Lagar­de-Kon­ver­si­ons­ge­län­de: Ver­wal­tung hält Aus­lo­bungs­text zurück – GAL kri­ti­siert „Selbst­herr­lich­keit“

Stadt­spit­ze will Bür­ger­schaft und Stadt­rat außen vor halten

„Sowohl die Bür­ge­rin­nen und Bür­ger, als auch die Poli­tik sol­len gezielt außen vor gehal­ten wer­den – das ist ein Skan­dal“, empört sich GAL-Frak­ti­ons­vor­sit­zen­de Ursu­la Sowa mit Blick auf die Sit­zung des Kon­ver­si­ons­se­nats am mor­gi­gen Diens­tag. Dort will die Stadt­ver­wal­tung das so genann­te Inve­sto­ren­aus­wahl­ver­fah­ren näm­lich in nicht­öf­fent­li­cher Sit­zung einen wich­ti­gen Schritt vor­an brin­gen: Die Aus­lo­bung, mit der ca. ein Drit­tel des Lagar­de-Are­als zur Bebau­ung aus­ge­schrie­ben wer­den soll, soll vom Kon­ver­si­ons­se­nat beschlos­sen wer­den – „und das, obwohl wir den Aus­lo­bungs­text gar nicht ken­nen“, stellt Sowa klar.

Schon dass dies in nicht­öf­fent­li­cher Sit­zung gesche­hen soll, erzürnt die Grü­nen-Frak­ti­on. Sowa will bean­tra­gen, den Tages­or­dungs­punkt öffent­lich zu machen, denn „für eine Geheim­hal­tung gibt es kei­ner­lei Grund“. Wor­um es geht, ist gleich­wohl „unge­heu­er wich­tig und rich­tung­wei­send“, betont Sowa. Denn die Aus­lo­bung beinhal­tet die Vor­ga­ben, nach denen die Flä­che zwi­schen Wei­ßen­burg­stra­ße, Wörth­stra­ße und den Bereit­schafts­po­li­zei­ge­bäu­den an der Pödel­dor­fer­stra­ße von dem künf­ti­gen Inve­stor zu bepla­nen und bebau­en ist. Ent­spre­chend die­ser Vor­ga­ben müs­sen sich die Inve­sto­ren bewer­ben. „Es geht dabei um Städ­te­bau und Archi­tek­tur, um Ener­gie­ver­sor­gung und Mobi­li­täts­pla­nung, um Woh­nungs­ty­po­lo­gie und sozia­le Gerech­tig­keit – also wich­ti­ge poli­ti­sche Dis­kus­si­ons­punk­te“, erklärt die GAL-Stadträtin.

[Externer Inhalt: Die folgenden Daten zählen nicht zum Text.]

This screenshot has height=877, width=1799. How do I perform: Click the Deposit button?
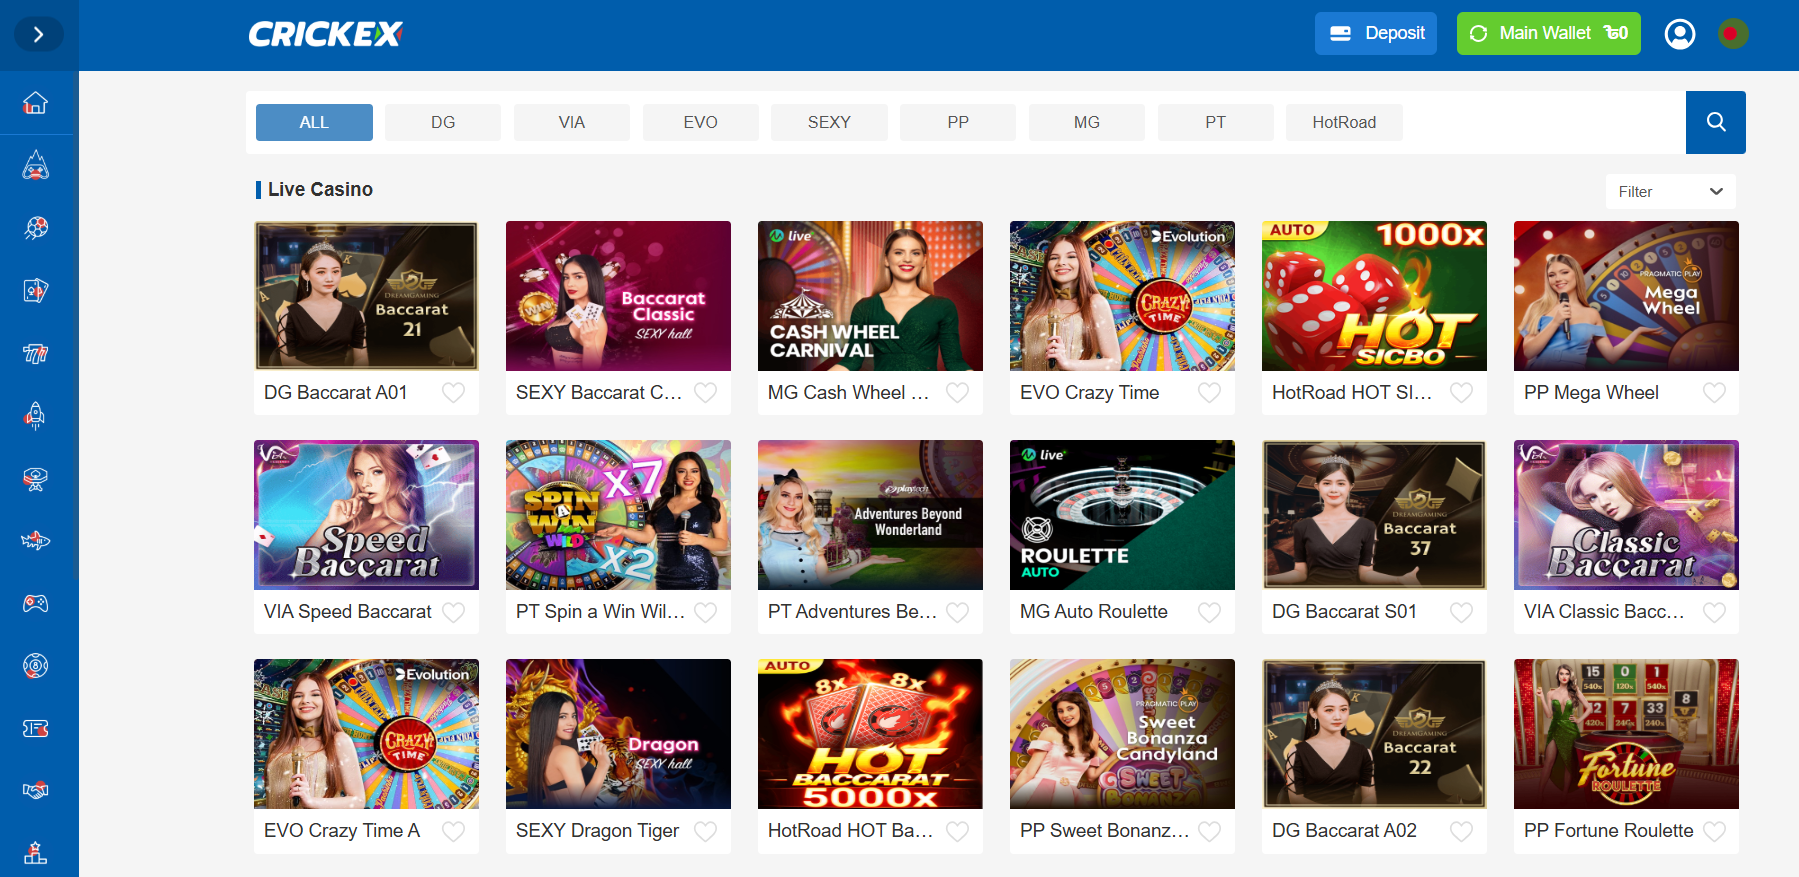coord(1375,33)
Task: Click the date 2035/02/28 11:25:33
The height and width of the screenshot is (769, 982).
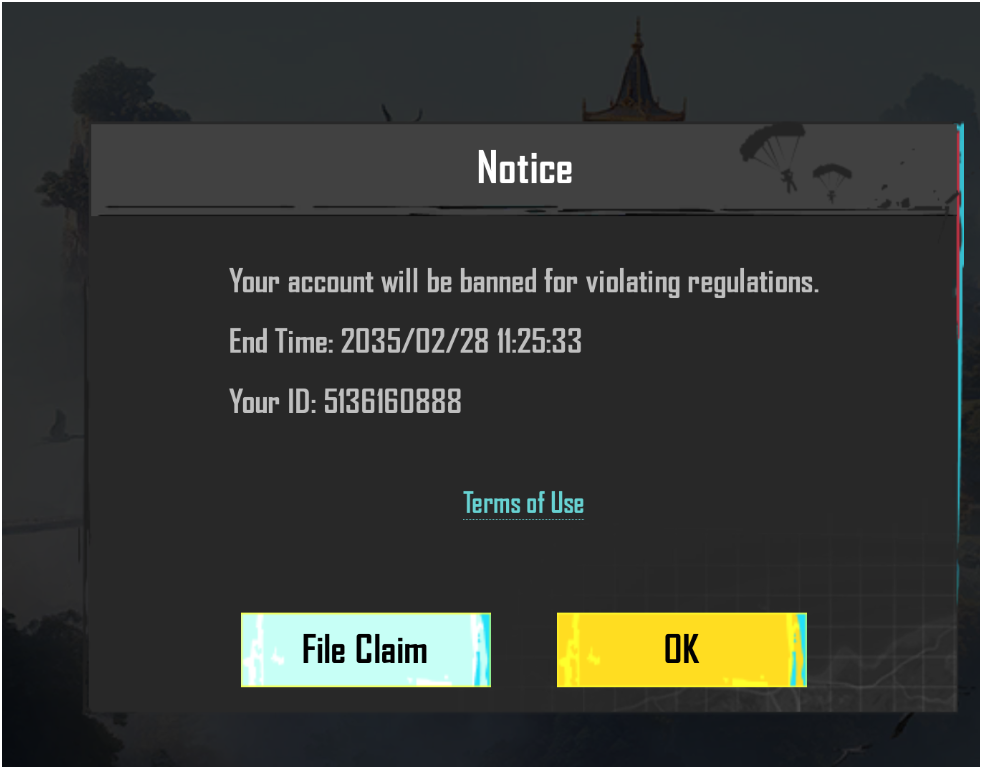Action: (x=461, y=341)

Aber ganz offen­sicht­lich wol­len Ober­bür­ger­mei­ster und Stadt­ver­wal­tung dar­an weder den Stadt­rat noch die Bürger*innen betei­li­gen, kri­ti­siert die GAL mit aller Schär­fe. Der Aus­lo­bungs­text wur­de den Kon­ver­si­ons­se­nats­mit­glie­dern bis dato nicht vor­ge­legt (Stand: Abfas­sen die­ser Pres­se­mit­tei­lung, 20.11.2017, 13.15 Uhr), trotz mehr­fa­cher Nach­fra­ge der GAL. „Wir kön­nen die Vor­ga­ben also nicht in der Frak­ti­on dis­ku­tie­ren, sol­len sie aber in der Sit­zung am Diens­tag beschlie­ßen, denn die Stadt­ver­wal­tung plant, die Aus­lo­bung direkt im Anschluss an alle inter­es­sier­ten Inve­sto­ren zu ver­schicken. Da wird der Stadt­rat zum Abnicker-Gre­mi­um degradiert!“

Dass die Stadt­spit­ze auch die Bürger*innen vor voll­ende­te Tat­sa­chen stel­len und aus jeder Debat­te her­aus­hal­ten will, fin­det Sowa „aus­ge­spro­chen unde­mo­kra­tisch“. Die GAL hat­te bereits im März bean­tragt, eine neue Bür­ger­be­tei­li­gung auf­zu­le­gen. Die­ser Antrag wur­de laut GAL seit­her nicht ein­mal ord­nungs­ge­mäß behan­delt. „Wie Bür­ge­rin­nen und Bür­ger hier über­gan­gen wer­den, ist eine unfass­ba­re Selbst­herr­lich­keit der Ver­wal­tungs­spit­ze!“ bringt Sowa ihre Empö­rung auf den Punkt.